# Loop 90 Strategic Analysis

## Critical Situation Assessment

**CV-LB Relationship:** LB = 4.34 * CV + 0.0523 (R² = 0.957)

**The Intercept Problem:**
- Intercept: 0.0523
- Target: 0.0347
- **The intercept ALONE exceeds the target!**
- Required CV for target: (0.0347 - 0.0523) / 4.34 = -0.004 (IMPOSSIBLE)

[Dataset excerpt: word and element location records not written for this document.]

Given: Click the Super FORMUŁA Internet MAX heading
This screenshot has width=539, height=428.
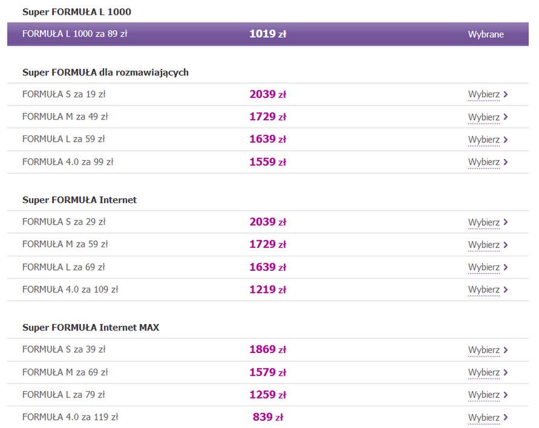Looking at the screenshot, I should (x=91, y=328).
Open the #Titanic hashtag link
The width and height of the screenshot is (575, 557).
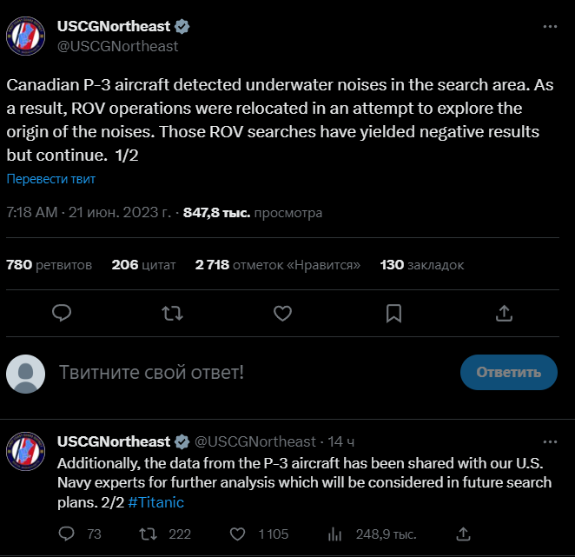pyautogui.click(x=155, y=502)
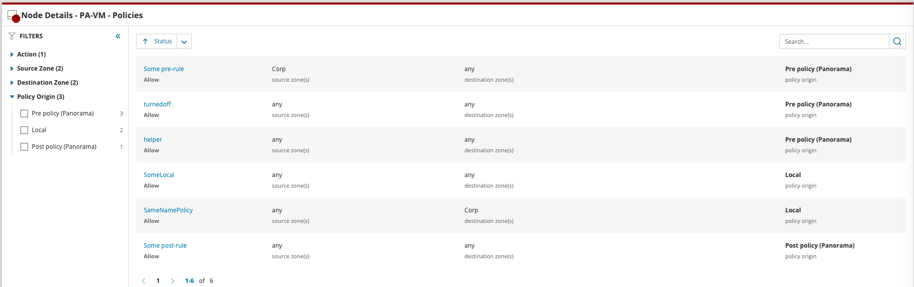Image resolution: width=914 pixels, height=287 pixels.
Task: Open the SameNamePolicy policy link
Action: [168, 210]
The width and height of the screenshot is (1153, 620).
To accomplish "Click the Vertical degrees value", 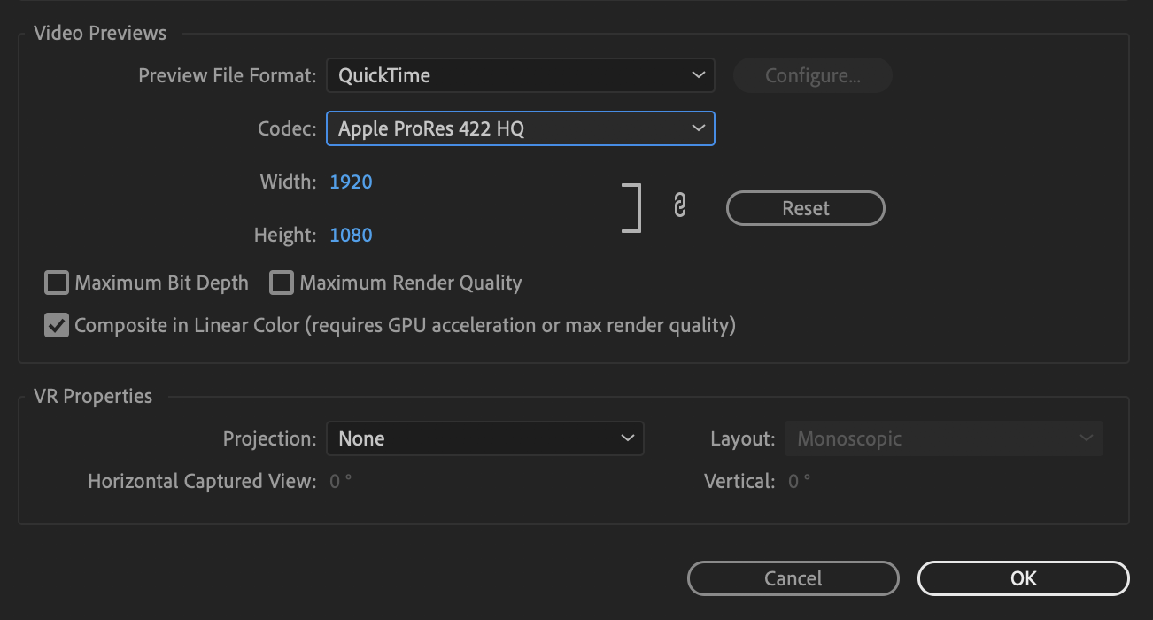I will click(x=799, y=481).
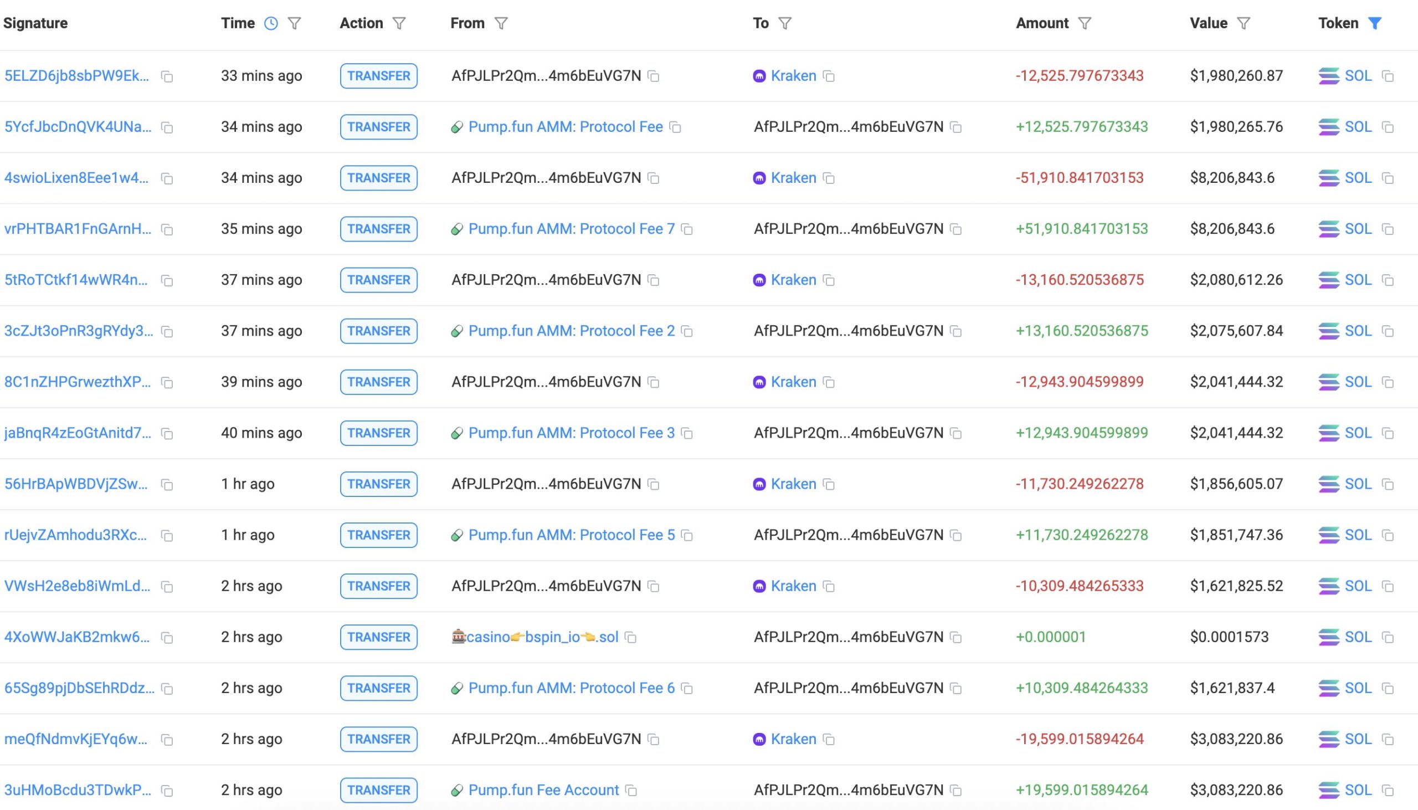The width and height of the screenshot is (1418, 810).
Task: Click the Value column filter icon
Action: [x=1243, y=23]
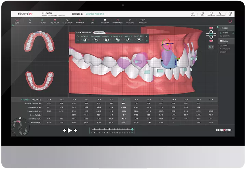This screenshot has height=171, width=246.
Task: Open the Comments item in sidebar
Action: click(226, 35)
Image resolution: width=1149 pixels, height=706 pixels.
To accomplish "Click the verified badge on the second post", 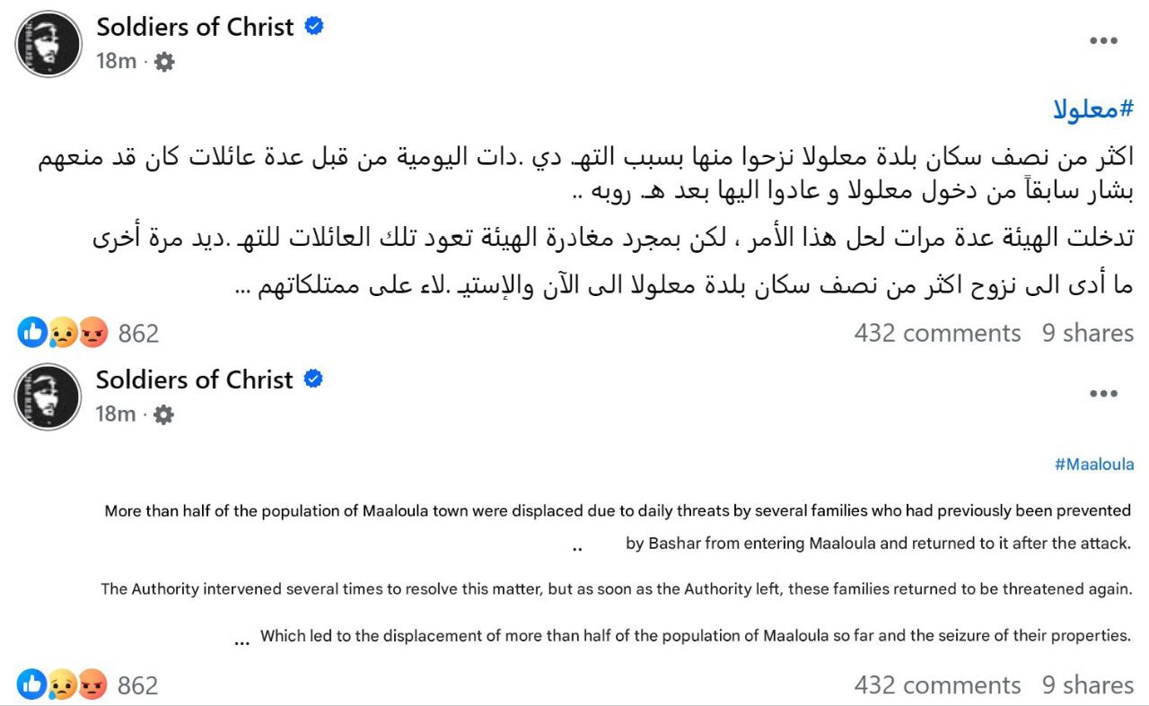I will tap(313, 379).
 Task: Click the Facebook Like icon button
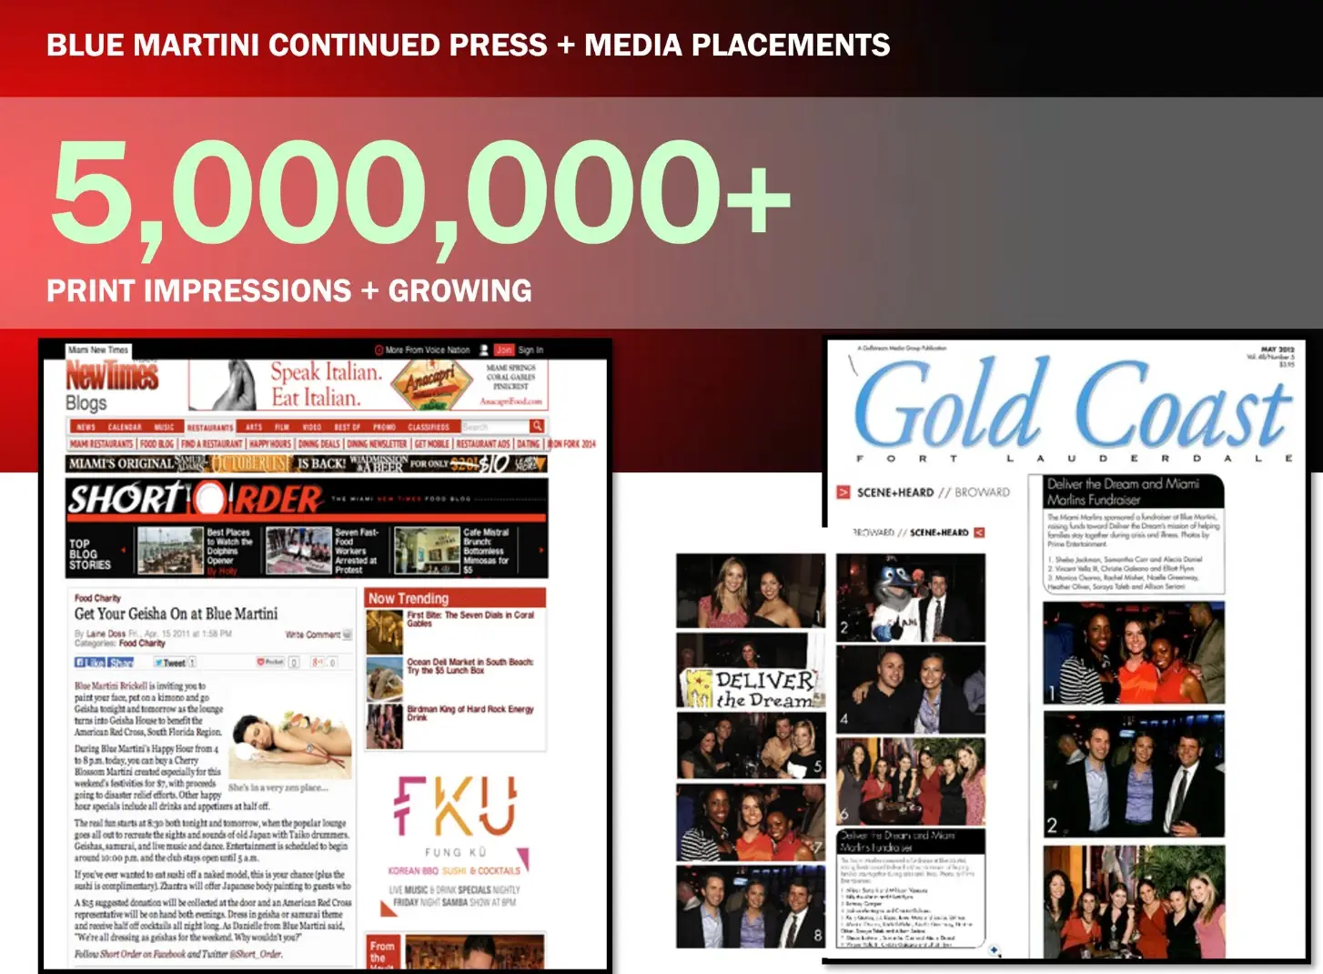(90, 663)
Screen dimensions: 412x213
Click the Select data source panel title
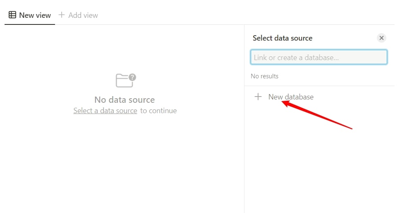[x=283, y=38]
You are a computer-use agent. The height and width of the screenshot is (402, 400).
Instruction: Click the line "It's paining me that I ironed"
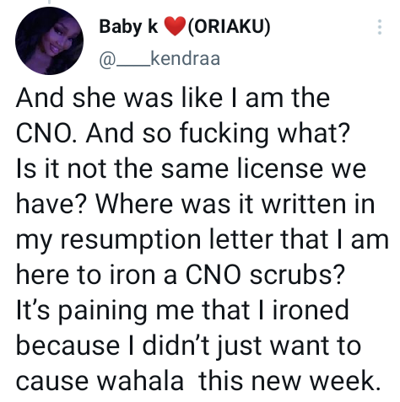click(182, 310)
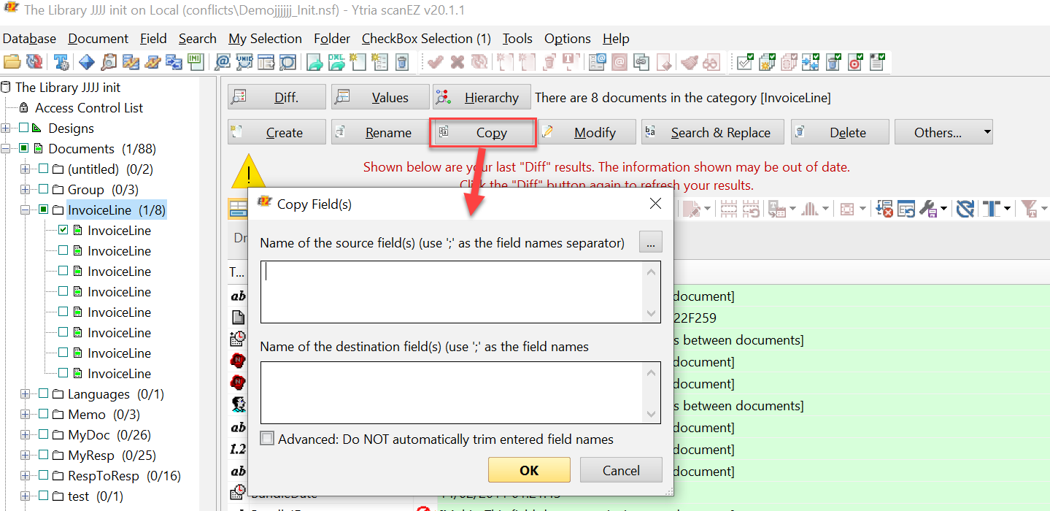Enable the Advanced do-not-trim field names checkbox
1050x511 pixels.
268,439

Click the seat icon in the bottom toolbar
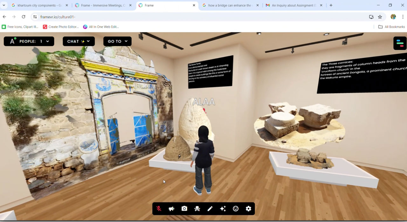click(197, 209)

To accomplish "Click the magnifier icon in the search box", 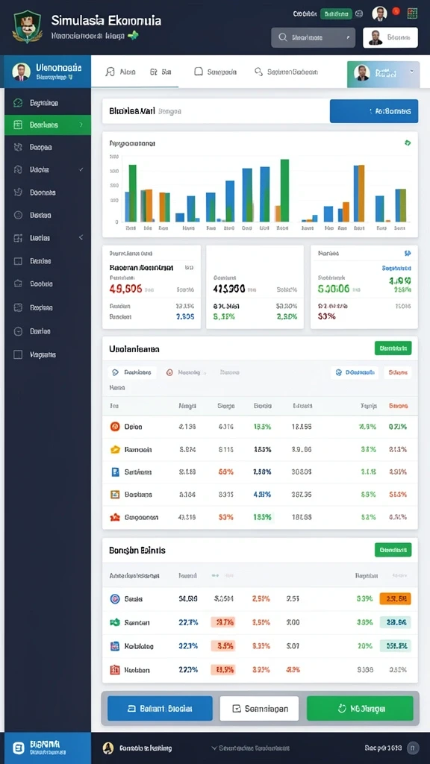I will pos(282,37).
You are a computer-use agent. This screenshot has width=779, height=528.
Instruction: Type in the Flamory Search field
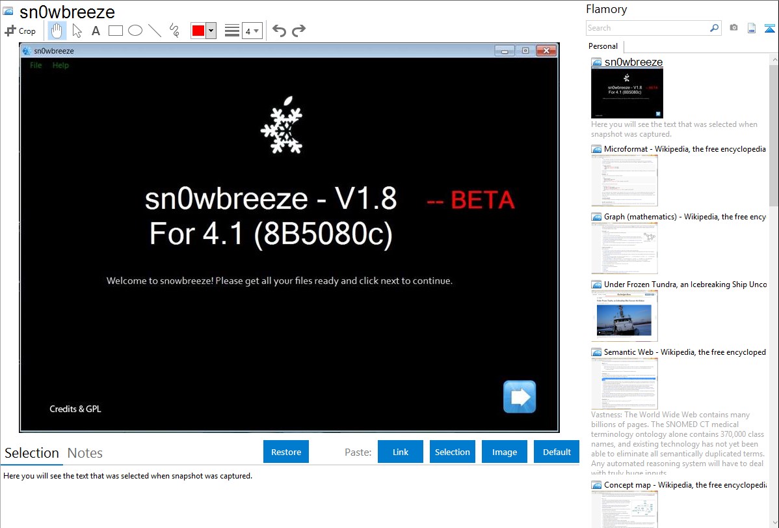point(647,28)
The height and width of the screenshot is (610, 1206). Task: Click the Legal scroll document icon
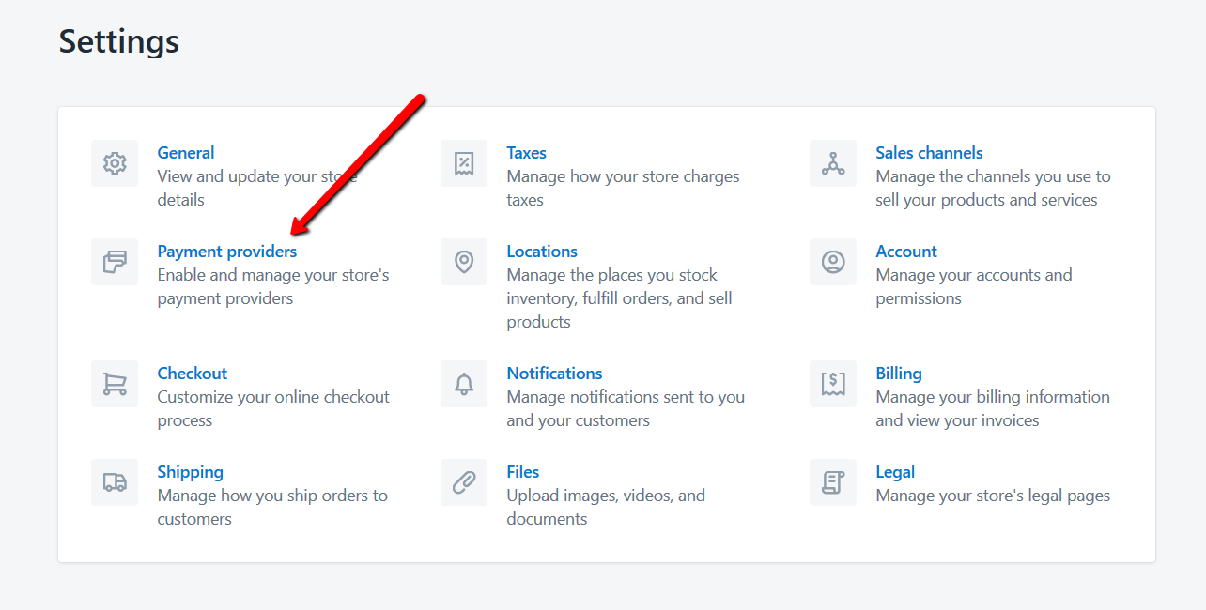coord(833,482)
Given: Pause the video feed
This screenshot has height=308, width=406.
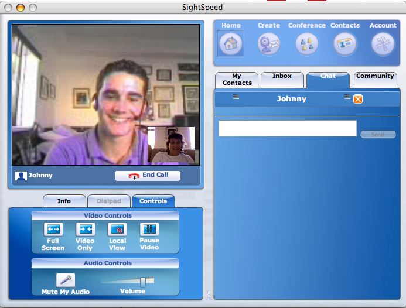Looking at the screenshot, I should point(149,230).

**This means:** No amount of CV optimization can reach the target with current approaches.

In [None]:
import numpy as np
import matplotlib.pyplot as plt

# Verified submissions data
submissions = [
    ('exp_000', 0.011081, 0.09816),
    ('exp_001', 0.012297, 0.10649),
    ('exp_003', 0.010501, 0.09719),
    ('exp_005', 0.01043, 0.09691),
    ('exp_006', 0.009749, 0.09457),
    ('exp_007', 0.009262, 0.09316),
    ('exp_009', 0.009192, 0.09364),
    ('exp_012', 0.009004, 0.09134),
    ('exp_024', 0.008689, 0.08929),
    ('exp_026', 0.008465, 0.08875),
    ('exp_030', 0.008298, 0.08772),
    ('exp_035', 0.009825, 0.09696),
    ('exp_067', 0.008303, 0.08774),
]

cvs = np.array([s[1] for s in submissions])
lbs = np.array([s[2] for s in submissions])

# Linear regression
slope, intercept = np.polyfit(cvs, lbs, 1)
predicted = slope * cvs + intercept
ss_res = np.sum((lbs - predicted) ** 2)
ss_tot = np.sum((lbs - np.mean(lbs)) ** 2)
r2 = 1 - (ss_res / ss_tot)

print(f'CV-LB Relationship: LB = {slope:.4f} * CV + {intercept:.4f}')
print(f'R² = {r2:.4f}')
print(f'\nIntercept: {intercept:.4f}')
print(f'Target LB: 0.0347')
print(f'\nRequired CV for target: ({0.0347} - {intercept:.4f}) / {slope:.4f} = {(0.0347 - intercept) / slope:.6f}')
print('\n*** IMPOSSIBLE: Would need NEGATIVE CV ***')

In [None]:
# Visualize the CV-LB relationship
plt.figure(figsize=(10, 6))
plt.scatter(cvs, lbs, c='blue', s=100, label='Verified Submissions')

# Fit line
cv_range = np.linspace(0, 0.015, 100)
lb_fit = slope * cv_range + intercept
plt.plot(cv_range, lb_fit, 'r--', label=f'Fit: LB = {slope:.2f}*CV + {intercept:.4f}')

# Target line
plt.axhline(y=0.0347, color='green', linestyle=':', linewidth=2, label='Target LB = 0.0347')

# Intercept
plt.axhline(y=intercept, color='orange', linestyle='--', alpha=0.7, label=f'Intercept = {intercept:.4f}')

plt.xlabel('CV Score')
plt.ylabel('LB Score')
plt.title('CV-LB Relationship Analysis\n(Intercept > Target = IMPOSSIBLE with current approaches)')
plt.legend()
plt.grid(True, alpha=0.3)
plt.tight_layout()
plt.savefig('/home/code/cv_lb_analysis_loop90.png', dpi=150)
plt.show()

print(f'\nGap between intercept and target: {intercept - 0.0347:.4f}')
print('This gap represents STRUCTURAL distribution shift that no model tuning can fix.')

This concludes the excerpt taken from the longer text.